-- Begin Records to use --

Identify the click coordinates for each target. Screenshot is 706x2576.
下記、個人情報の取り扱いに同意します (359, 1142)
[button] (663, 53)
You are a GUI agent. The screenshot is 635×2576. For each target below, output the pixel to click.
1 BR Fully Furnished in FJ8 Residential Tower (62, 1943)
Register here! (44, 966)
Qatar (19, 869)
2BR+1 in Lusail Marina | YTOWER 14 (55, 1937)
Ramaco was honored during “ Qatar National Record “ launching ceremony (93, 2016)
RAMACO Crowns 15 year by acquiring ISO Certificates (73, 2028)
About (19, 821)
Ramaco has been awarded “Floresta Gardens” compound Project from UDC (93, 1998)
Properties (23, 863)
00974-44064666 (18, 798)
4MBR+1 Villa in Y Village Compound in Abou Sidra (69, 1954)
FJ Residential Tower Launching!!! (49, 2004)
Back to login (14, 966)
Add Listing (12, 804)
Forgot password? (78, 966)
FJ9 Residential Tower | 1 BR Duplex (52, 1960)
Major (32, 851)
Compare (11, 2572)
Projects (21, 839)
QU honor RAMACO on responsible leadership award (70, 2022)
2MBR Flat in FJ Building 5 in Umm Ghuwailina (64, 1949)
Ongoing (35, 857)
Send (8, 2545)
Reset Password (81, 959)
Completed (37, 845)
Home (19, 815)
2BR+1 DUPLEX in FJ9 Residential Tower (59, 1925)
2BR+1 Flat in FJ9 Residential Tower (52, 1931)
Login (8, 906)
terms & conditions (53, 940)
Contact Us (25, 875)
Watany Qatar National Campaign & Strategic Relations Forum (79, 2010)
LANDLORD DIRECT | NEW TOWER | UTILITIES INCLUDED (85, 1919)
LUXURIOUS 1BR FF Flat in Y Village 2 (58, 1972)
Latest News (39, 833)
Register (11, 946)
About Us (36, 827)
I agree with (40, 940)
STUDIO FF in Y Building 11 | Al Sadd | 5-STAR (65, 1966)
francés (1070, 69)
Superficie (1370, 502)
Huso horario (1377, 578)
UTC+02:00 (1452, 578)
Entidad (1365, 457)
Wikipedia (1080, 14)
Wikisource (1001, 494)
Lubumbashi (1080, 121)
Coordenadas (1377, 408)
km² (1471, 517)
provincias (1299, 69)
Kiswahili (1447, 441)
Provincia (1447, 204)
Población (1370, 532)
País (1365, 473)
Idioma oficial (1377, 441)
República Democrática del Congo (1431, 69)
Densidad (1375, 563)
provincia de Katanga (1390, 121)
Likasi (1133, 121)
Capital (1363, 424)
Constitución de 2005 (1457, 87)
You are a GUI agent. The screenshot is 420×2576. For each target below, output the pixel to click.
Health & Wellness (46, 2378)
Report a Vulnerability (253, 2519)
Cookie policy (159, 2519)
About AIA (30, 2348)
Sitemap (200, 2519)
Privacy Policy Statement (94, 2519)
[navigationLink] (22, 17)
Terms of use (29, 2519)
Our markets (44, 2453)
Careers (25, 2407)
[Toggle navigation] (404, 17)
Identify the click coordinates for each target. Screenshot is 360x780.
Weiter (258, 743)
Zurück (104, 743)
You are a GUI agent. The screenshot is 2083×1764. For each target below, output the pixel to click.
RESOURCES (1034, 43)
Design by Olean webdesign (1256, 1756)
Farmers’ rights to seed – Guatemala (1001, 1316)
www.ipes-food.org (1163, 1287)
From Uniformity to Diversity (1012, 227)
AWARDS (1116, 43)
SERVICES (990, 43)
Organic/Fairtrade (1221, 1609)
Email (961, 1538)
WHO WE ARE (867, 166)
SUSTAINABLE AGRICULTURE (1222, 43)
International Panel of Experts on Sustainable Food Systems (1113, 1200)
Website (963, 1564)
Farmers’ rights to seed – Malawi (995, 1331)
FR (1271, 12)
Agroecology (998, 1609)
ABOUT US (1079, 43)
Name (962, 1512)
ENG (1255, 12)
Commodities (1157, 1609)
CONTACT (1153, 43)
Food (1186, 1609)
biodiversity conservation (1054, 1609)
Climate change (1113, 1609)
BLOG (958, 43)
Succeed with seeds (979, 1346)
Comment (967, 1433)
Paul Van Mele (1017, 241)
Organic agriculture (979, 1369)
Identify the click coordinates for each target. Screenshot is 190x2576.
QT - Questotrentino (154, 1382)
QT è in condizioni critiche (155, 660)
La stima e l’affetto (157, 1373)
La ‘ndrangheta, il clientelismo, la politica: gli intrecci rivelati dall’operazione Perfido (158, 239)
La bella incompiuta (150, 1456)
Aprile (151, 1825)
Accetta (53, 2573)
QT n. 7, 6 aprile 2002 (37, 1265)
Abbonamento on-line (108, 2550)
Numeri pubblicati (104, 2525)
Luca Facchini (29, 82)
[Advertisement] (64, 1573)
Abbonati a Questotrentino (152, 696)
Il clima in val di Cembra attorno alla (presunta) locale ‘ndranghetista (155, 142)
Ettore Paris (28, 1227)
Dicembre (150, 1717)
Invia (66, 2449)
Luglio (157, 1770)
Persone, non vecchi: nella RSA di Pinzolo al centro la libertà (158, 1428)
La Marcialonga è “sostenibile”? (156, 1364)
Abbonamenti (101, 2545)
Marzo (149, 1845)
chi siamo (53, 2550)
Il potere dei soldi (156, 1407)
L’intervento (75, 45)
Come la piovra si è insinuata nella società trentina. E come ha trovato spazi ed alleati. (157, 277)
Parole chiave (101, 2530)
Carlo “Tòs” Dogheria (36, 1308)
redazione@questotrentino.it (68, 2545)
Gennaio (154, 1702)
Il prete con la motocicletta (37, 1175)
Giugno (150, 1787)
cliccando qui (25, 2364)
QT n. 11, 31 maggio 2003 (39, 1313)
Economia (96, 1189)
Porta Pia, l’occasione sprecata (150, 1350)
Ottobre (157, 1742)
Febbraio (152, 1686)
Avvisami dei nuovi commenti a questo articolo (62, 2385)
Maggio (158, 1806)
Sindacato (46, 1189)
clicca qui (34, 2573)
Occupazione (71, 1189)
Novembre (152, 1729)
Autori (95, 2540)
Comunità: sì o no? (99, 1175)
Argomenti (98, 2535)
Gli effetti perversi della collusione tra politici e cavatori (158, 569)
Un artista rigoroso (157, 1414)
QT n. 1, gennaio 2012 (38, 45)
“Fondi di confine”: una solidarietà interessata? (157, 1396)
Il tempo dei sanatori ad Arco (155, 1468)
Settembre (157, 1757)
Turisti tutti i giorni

-- End Records to use --

- _The task_: Switch every instance of "Residential Tower" in the data above to "Residence Tower" and reproduce all of the lines with nothing else altered.

- _Response to the task_:
Identify the click coordinates for each target. Screenshot is 706x2576.
下記、個人情報の取り扱いに同意します (359, 1142)
[button] (663, 53)
You are a GUI agent. The screenshot is 635×2576. For each target below, output the pixel to click.
1 BR Fully Furnished in FJ8 Residence Tower (62, 1943)
Register here! (44, 966)
Qatar (19, 869)
2BR+1 in Lusail Marina | YTOWER 14 (55, 1937)
Ramaco was honored during “ Qatar National Record “ launching ceremony (93, 2016)
RAMACO Crowns 15 year by acquiring ISO Certificates (73, 2028)
About (19, 821)
Ramaco has been awarded “Floresta Gardens” compound Project from UDC (93, 1998)
Properties (23, 863)
00974-44064666 (18, 798)
4MBR+1 Villa in Y Village Compound in Abou Sidra (69, 1954)
FJ Residence Tower Launching!!! (49, 2004)
Back to login (14, 966)
Add Listing (12, 804)
Forgot password? (78, 966)
FJ9 Residence Tower | 1 BR Duplex (52, 1960)
Major (32, 851)
Compare (11, 2572)
Projects (21, 839)
QU honor RAMACO on responsible leadership award (70, 2022)
2MBR Flat in FJ Building 5 in Umm Ghuwailina (64, 1949)
Ongoing (35, 857)
Send (8, 2545)
Reset Password (81, 959)
Completed (37, 845)
Home (19, 815)
2BR+1 DUPLEX in FJ9 Residence Tower (59, 1925)
2BR+1 Flat in FJ9 Residence Tower (52, 1931)
Login (8, 906)
terms & conditions (53, 940)
Contact Us (25, 875)
Watany Qatar National Campaign & Strategic Relations Forum (79, 2010)
LANDLORD DIRECT | NEW TOWER | UTILITIES INCLUDED (85, 1919)
LUXURIOUS 1BR FF Flat in Y Village 2 (58, 1972)
Latest News (39, 833)
Register (11, 946)
About Us (36, 827)
I agree with (40, 940)
STUDIO FF in Y Building 11 | Al Sadd | 5-STAR (65, 1966)
francés (1070, 69)
Superficie (1370, 502)
Huso horario (1377, 578)
UTC+02:00 (1452, 578)
Entidad (1365, 457)
Wikipedia (1080, 14)
Wikisource (1001, 494)
Lubumbashi (1080, 121)
Coordenadas (1377, 408)
km² (1471, 517)
provincias (1299, 69)
Kiswahili (1447, 441)
Provincia (1447, 204)
Población (1370, 532)
País (1365, 473)
Idioma oficial (1377, 441)
República Democrática del Congo (1431, 69)
Densidad (1375, 563)
provincia de Katanga (1390, 121)
Likasi (1133, 121)
Capital (1363, 424)
Constitución de 2005 (1457, 87)
You are a GUI agent. The screenshot is 420×2576. For each target below, output the pixel to click.
Health & Wellness (46, 2378)
Report a Vulnerability (253, 2519)
Cookie policy (159, 2519)
About AIA (30, 2348)
Sitemap (200, 2519)
Privacy Policy Statement (94, 2519)
[navigationLink] (22, 17)
Terms of use (29, 2519)
Our markets (44, 2453)
Careers (25, 2407)
[Toggle navigation] (404, 17)
Identify the click coordinates for each target. Screenshot is 360x780.
Weiter (258, 743)
Zurück (104, 743)
You are a GUI agent. The screenshot is 2083×1764. For each target below, output the pixel to click.
RESOURCES (1034, 43)
Design by Olean webdesign (1256, 1756)
Farmers’ rights to seed – Guatemala (1001, 1316)
www.ipes-food.org (1163, 1287)
From Uniformity to Diversity (1012, 227)
AWARDS (1116, 43)
SERVICES (990, 43)
Organic/Fairtrade (1221, 1609)
Email (961, 1538)
WHO WE ARE (867, 166)
SUSTAINABLE AGRICULTURE (1222, 43)
International Panel of Experts on Sustainable Food Systems (1113, 1200)
Website (963, 1564)
Farmers’ rights to seed – Malawi (995, 1331)
FR (1271, 12)
Agroecology (998, 1609)
ABOUT US (1079, 43)
Name (962, 1512)
ENG (1255, 12)
Commodities (1157, 1609)
CONTACT (1153, 43)
Food (1186, 1609)
biodiversity conservation (1054, 1609)
Climate change (1113, 1609)
BLOG (958, 43)
Succeed with seeds (979, 1346)
Comment (967, 1433)
Paul Van Mele (1017, 241)
Organic agriculture (979, 1369)
Identify the click coordinates for each target. Screenshot is 190x2576.
QT - Questotrentino (154, 1382)
QT è in condizioni critiche (155, 660)
La stima e l’affetto (157, 1373)
La ‘ndrangheta, il clientelismo, la politica: gli intrecci rivelati dall’operazione Perfido (158, 239)
La bella incompiuta (150, 1456)
Aprile (151, 1825)
Accetta (53, 2573)
QT n. 7, 6 aprile 2002 (37, 1265)
Abbonamento on-line (108, 2550)
Numeri pubblicati (104, 2525)
Luca Facchini (29, 82)
[Advertisement] (64, 1573)
Abbonati a Questotrentino (152, 696)
Il clima in val di Cembra attorno alla (presunta) locale ‘ndranghetista (155, 142)
Ettore Paris (28, 1227)
Dicembre (150, 1717)
Invia (66, 2449)
Luglio (157, 1770)
Persone, non vecchi: nella RSA di Pinzolo al centro la libertà (158, 1428)
La Marcialonga è “sostenibile”? (156, 1364)
Abbonamenti (101, 2545)
Marzo (149, 1845)
chi siamo (53, 2550)
Il potere dei soldi (156, 1407)
L’intervento (75, 45)
Come la piovra si è insinuata nella società trentina. E come ha trovato spazi ed alleati. (157, 277)
Parole chiave (101, 2530)
Carlo “Tòs” Dogheria (36, 1308)
redazione@questotrentino.it (68, 2545)
Gennaio (154, 1702)
Il prete con la motocicletta (37, 1175)
Giugno (150, 1787)
cliccando qui (25, 2364)
QT n. 11, 31 maggio 2003 (39, 1313)
Economia (96, 1189)
Porta Pia, l’occasione sprecata (150, 1350)
Ottobre (157, 1742)
Febbraio (152, 1686)
Avvisami dei nuovi commenti a questo articolo (62, 2385)
Maggio (158, 1806)
Sindacato (46, 1189)
clicca qui (34, 2573)
Occupazione (71, 1189)
Novembre (152, 1729)
Autori (95, 2540)
Comunità: sì o no? (99, 1175)
Argomenti (98, 2535)
Gli effetti perversi della collusione tra politici e cavatori (158, 569)
Un artista rigoroso (157, 1414)
QT n. 1, gennaio 2012 (38, 45)
“Fondi di confine”: una solidarietà interessata? (157, 1396)
Il tempo dei sanatori ad Arco (155, 1468)
Settembre (157, 1757)
Turisti tutti i giorni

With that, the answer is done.